» WHAT YOU NEED TO DO
Where the line containing "You are a computer-use" appears in the entries below, begin there and output every line through the last, exactly, minus the pictures.

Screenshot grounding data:

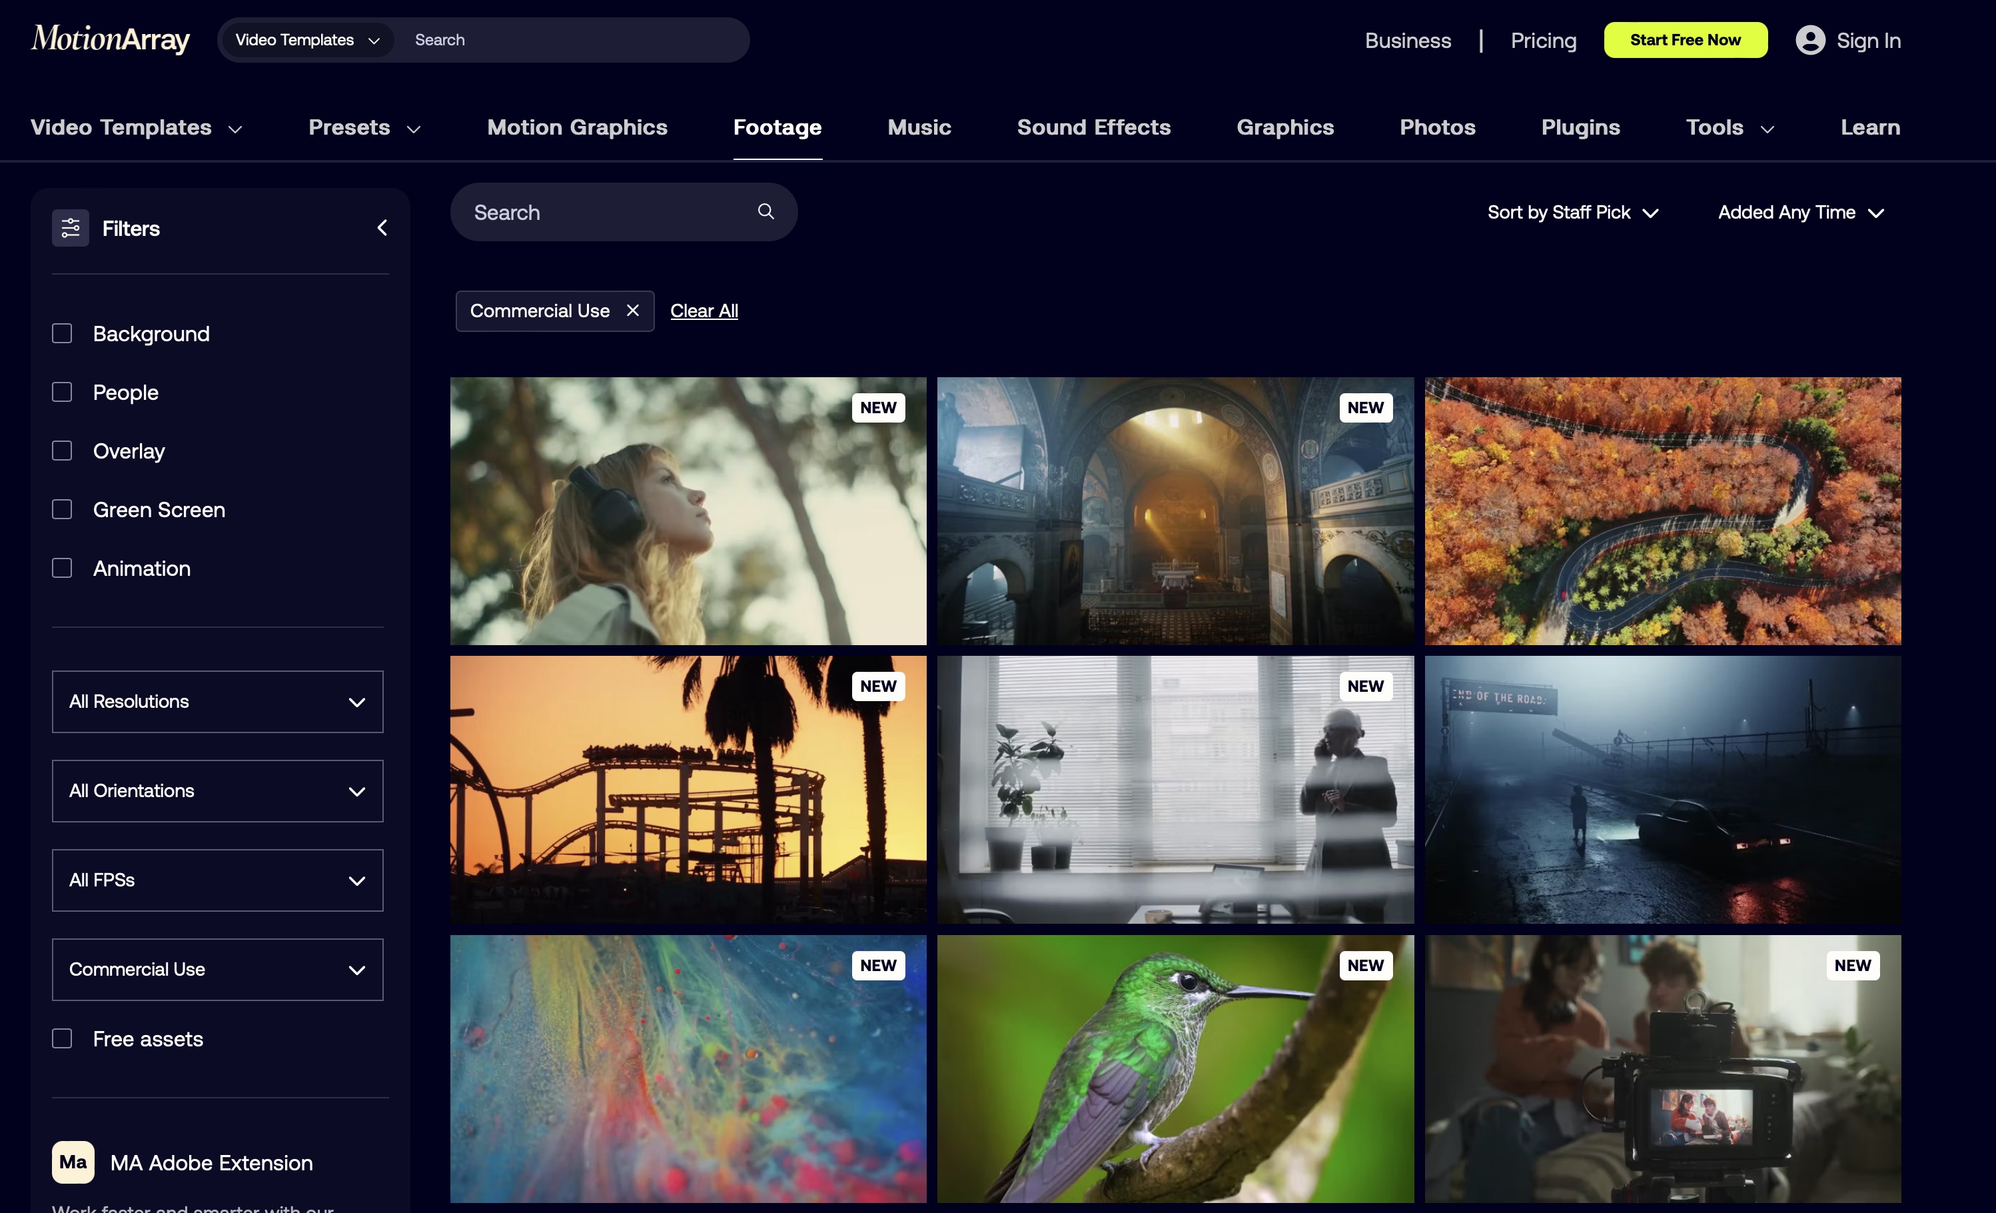Open the autumn forest road aerial thumbnail
This screenshot has width=1996, height=1213.
point(1662,510)
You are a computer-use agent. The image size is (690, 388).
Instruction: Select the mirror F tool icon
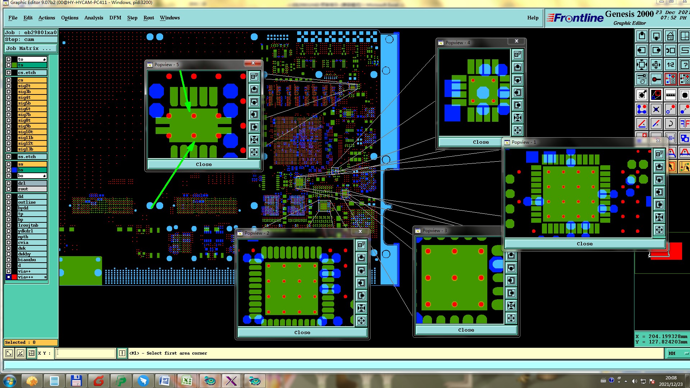685,124
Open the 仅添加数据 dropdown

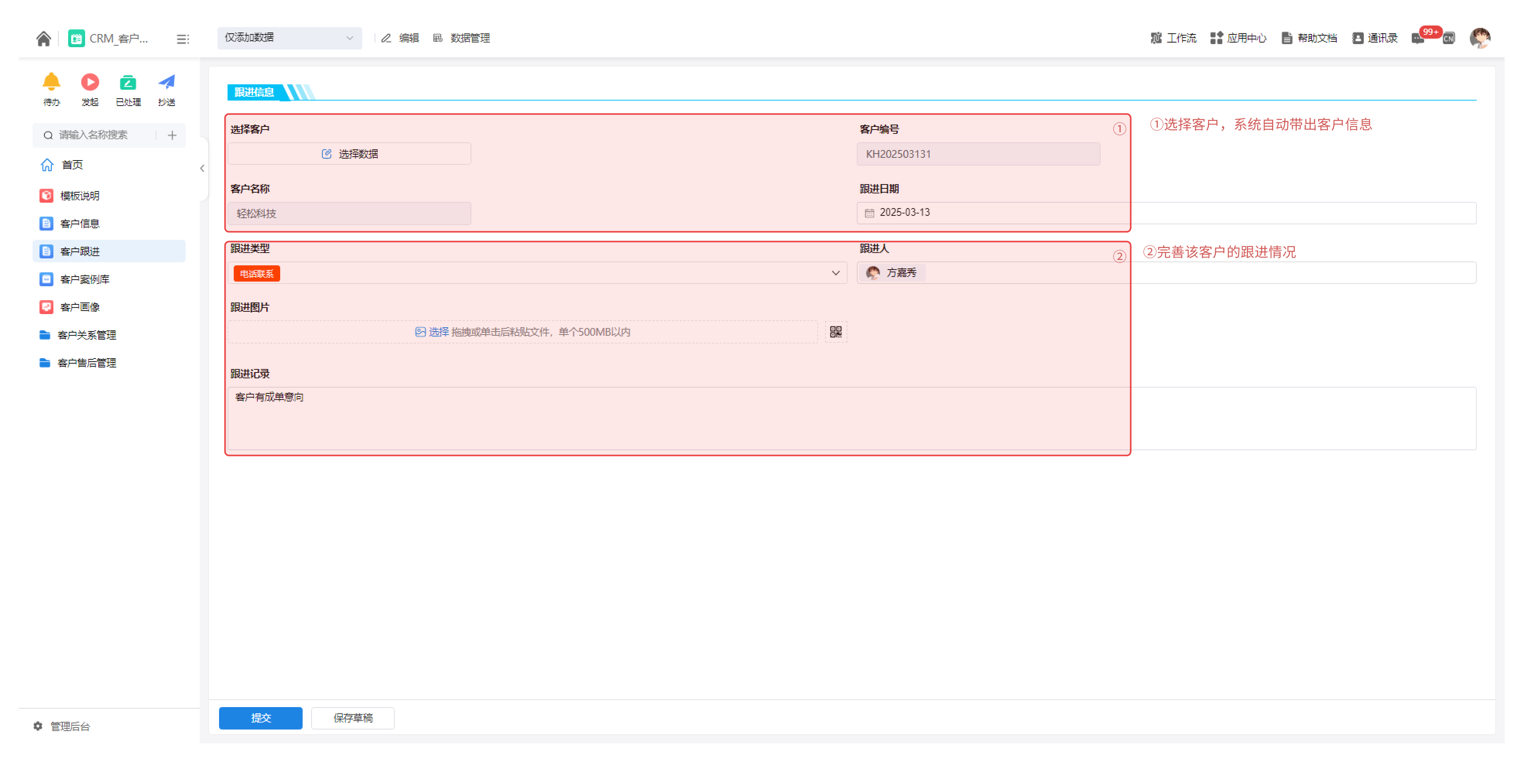click(289, 38)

» ANSWER SPACE
You are a computer-use agent. The image size is (690, 388).
Instruction: Select the mirror F tool icon
685,124
Open the 仅添加数据 dropdown

click(289, 38)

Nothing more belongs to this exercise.